Chuck Todd gave some results of an Esquire Magazine poll that to many seemed shocking. The angriest Americans are white Americans. Latino and black Americans were not nearly as angry.
Those of us in the socio-economic justice movement, a movement that generally reflects America in its diversity, are not surprised by this and similar polls. One gets angry when promises and expectations are not met.
Americans have been lied to from the inception of our country. Social structures were setup in order to ensure a particular class reigned supreme. White supremacy and racial gradations were used to create a pecking order that worked perfectly as long as those in the lower pecking orders could be exploited or had what to exploit.
The system breaks down when the latter ceases being true. When the supreme class has taken all that it can from the lower pecking orders, it must go up to the next. For many who had not realized that race is nothing more than a social construct, the built-in, 'never have to think about' privilege is now being lost. That causes anger and it causes people to lash out.
So what is the response of the plutocracy to attempt to redirect that anger? Blame the other. Donald Trump does it best but it has been a staple of the Think Tanks on the Right who have implemented the Powell Manifesto over the last several decades.
When real human rights are not codified, these measures can only work temporarily.

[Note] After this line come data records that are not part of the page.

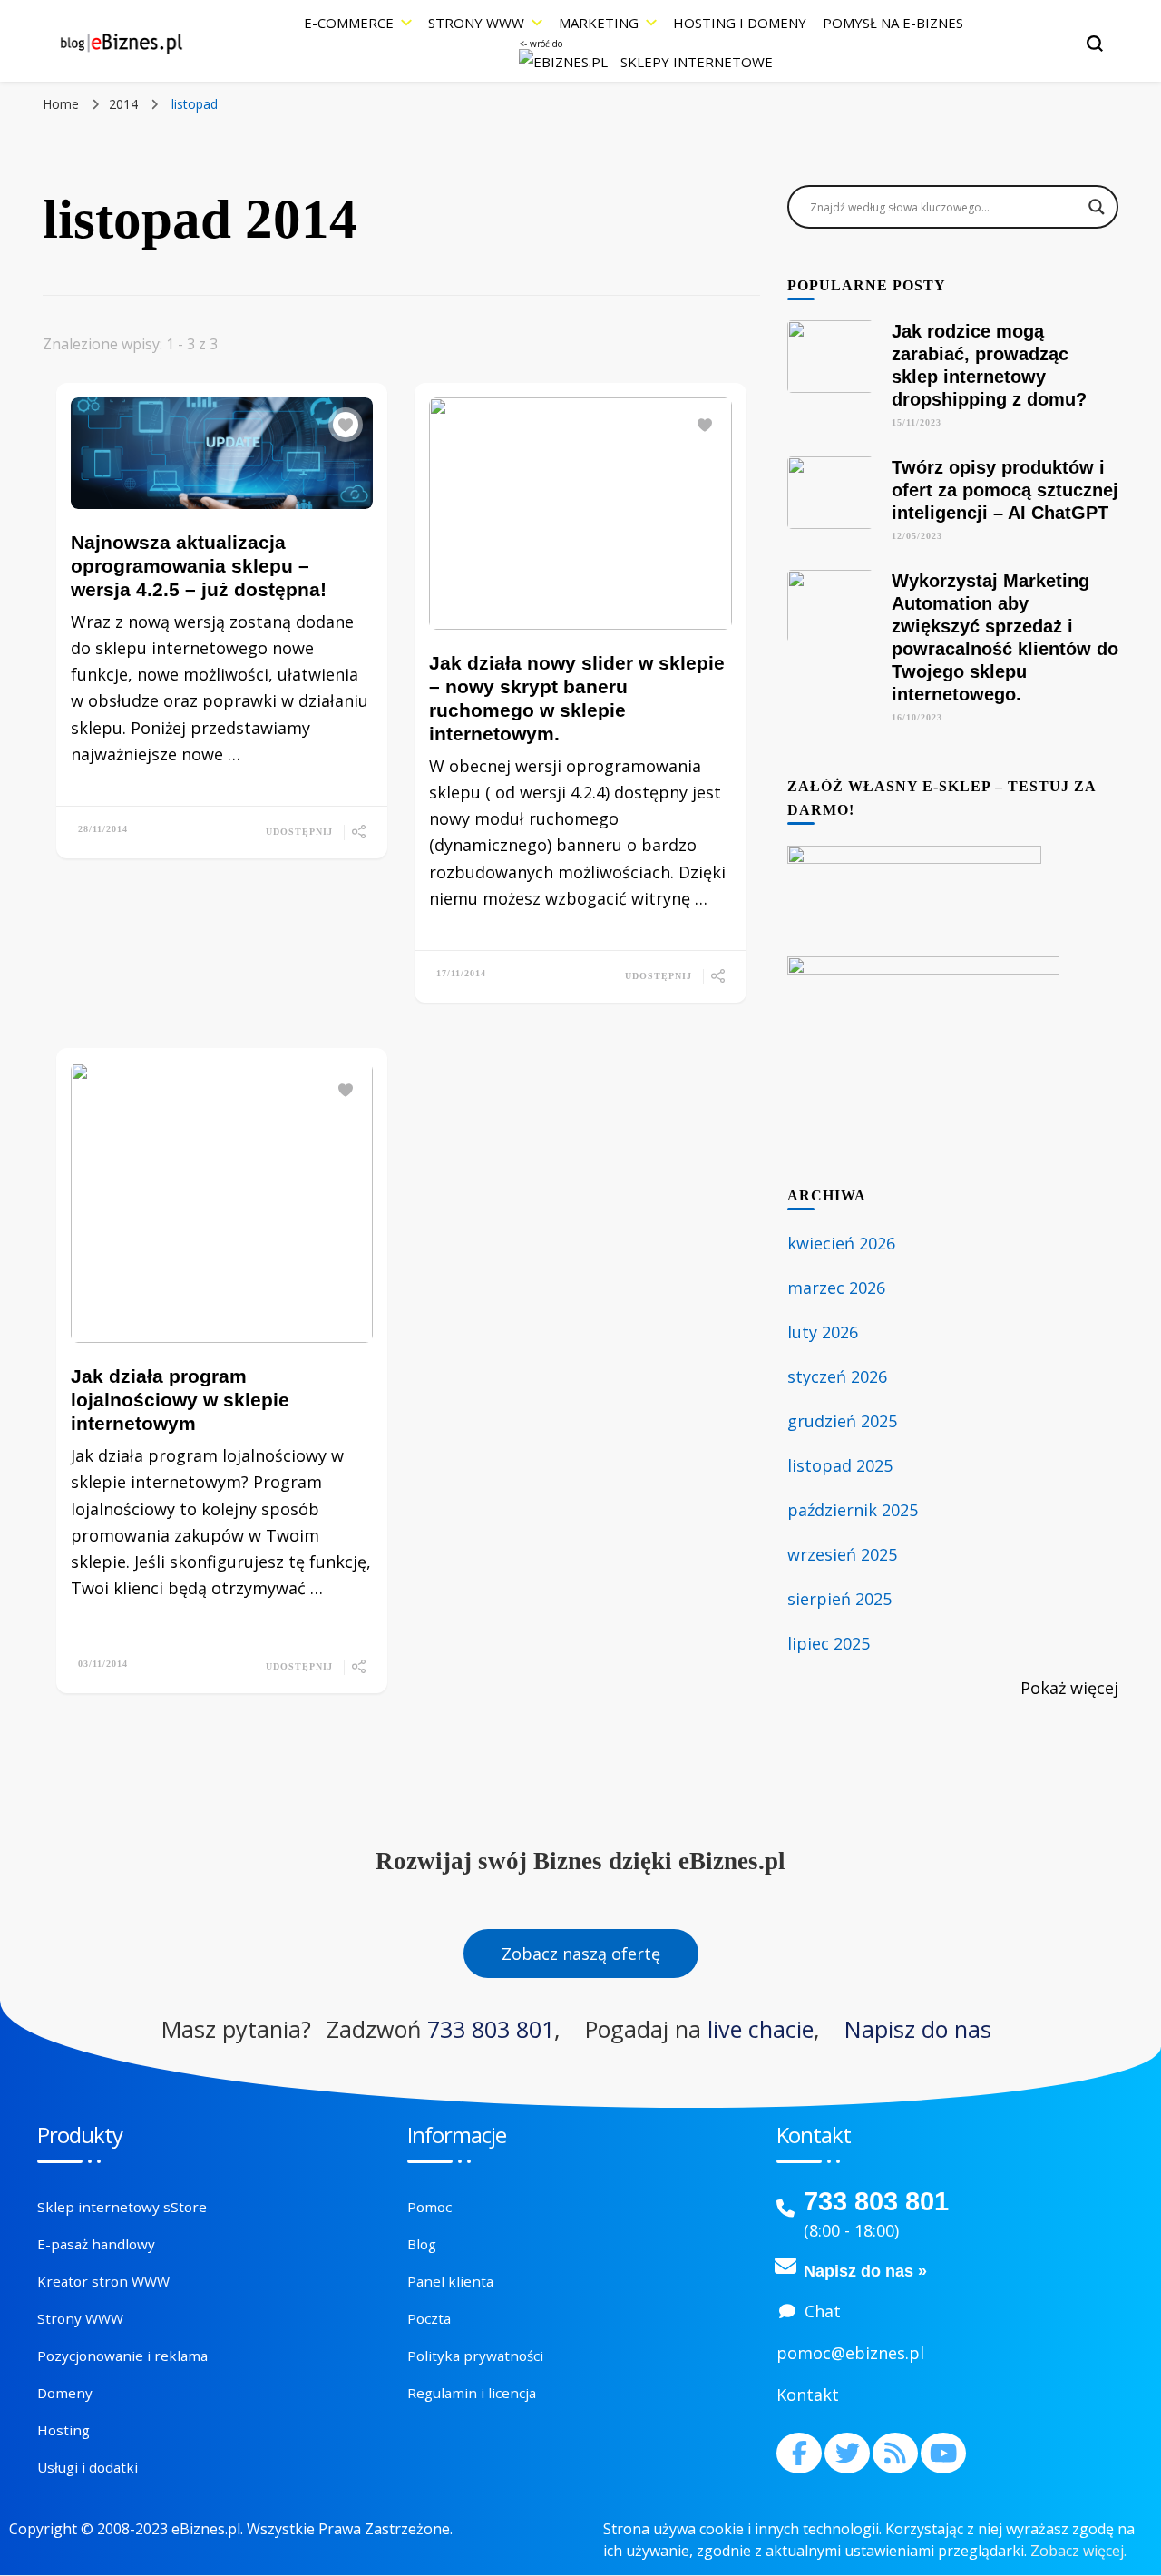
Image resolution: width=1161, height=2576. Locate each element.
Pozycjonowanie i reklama (122, 2355)
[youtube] (943, 2453)
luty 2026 (822, 1332)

At a recent Human Rights Conference, David Cobb, Move to Amend's co-founder alluded to the genesis of what is to come.
"Sadly the United States Constitution is a property rights document," Cobb said. "It is not a Human Right's document. We don't have a right to clean air or clean water. We don't have a right to healthcare. We don't have a right to education."

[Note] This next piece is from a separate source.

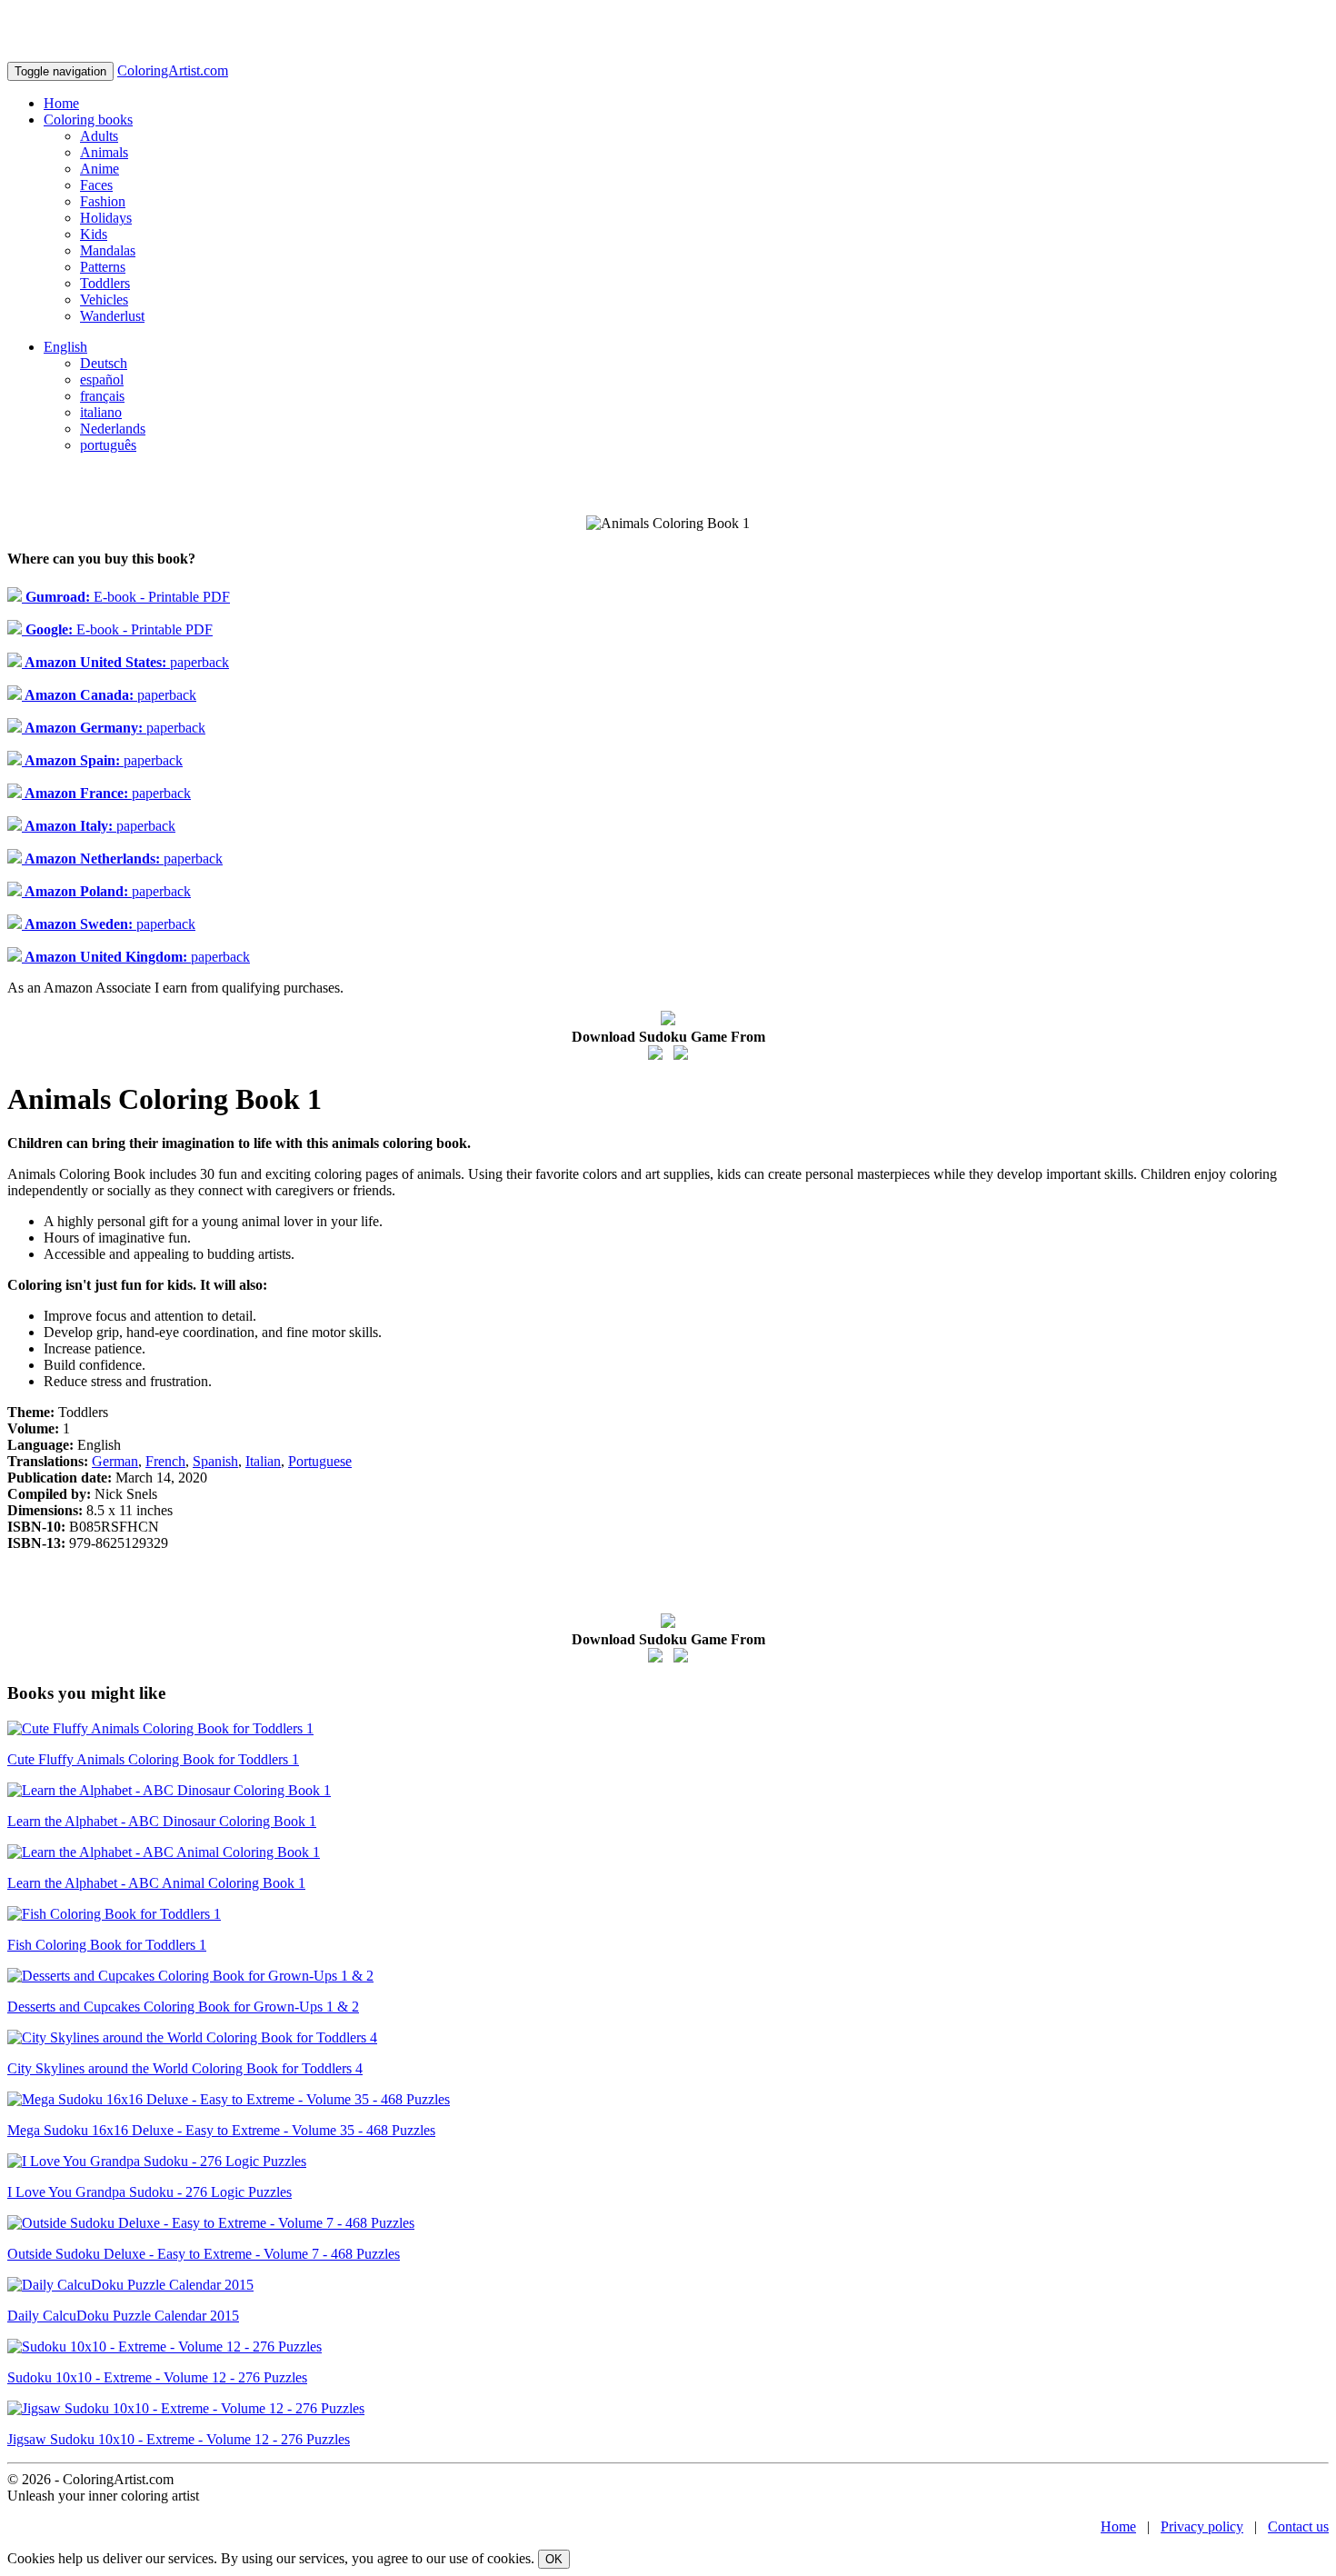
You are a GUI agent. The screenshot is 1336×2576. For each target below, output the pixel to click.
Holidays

In other words, Americans were never guaranteed humane treatment or humane rights. They were made available as long as it did not infringe on the supreme class.
So what is the solution? In my recent Politics Done Right radio program I had an exchange with a caller with regards to Donald Trump's support from blue-collar white Americans. In that exchange I explained the lie that the plutocracy is using to deflect the anger of white Americans. I then made a stereotypical statement to exemplify the solution. When we unite Appalachia, the ghettos, and the barrios Americans will see that we are really all the same. The plutocracy pits us against each other in order for us to ignore the real genesis of what ails the poor and middle-class. What ails us? An unsustainable economic system that continues to extract our wealth and progressively deteriorates into a system that makes us all indentured servants to the supreme class.
It use to be that only low skill workers needed to be concerned about their economic and employment plight. Now even professionals must worry. The insurance companies dictate to the doctors. The radiologists can either take a cut or X-Rays and scans can be read and interpreted in India. Almost every job can be outsourced leaving a large pool of workers available to compete for jobs that cannot be outsourced at much lower wage rates.
This is what happens when an economic system is more important than humanity. An economic system is man-made. It is not divine. We can choose to ensure that humanity is built into the economic system.
Where are these angry white Americans flocking? To Bernie Sanders or Donald Trump. The reality is only one of these guys want to make a systemic change that actual makes humanity a component.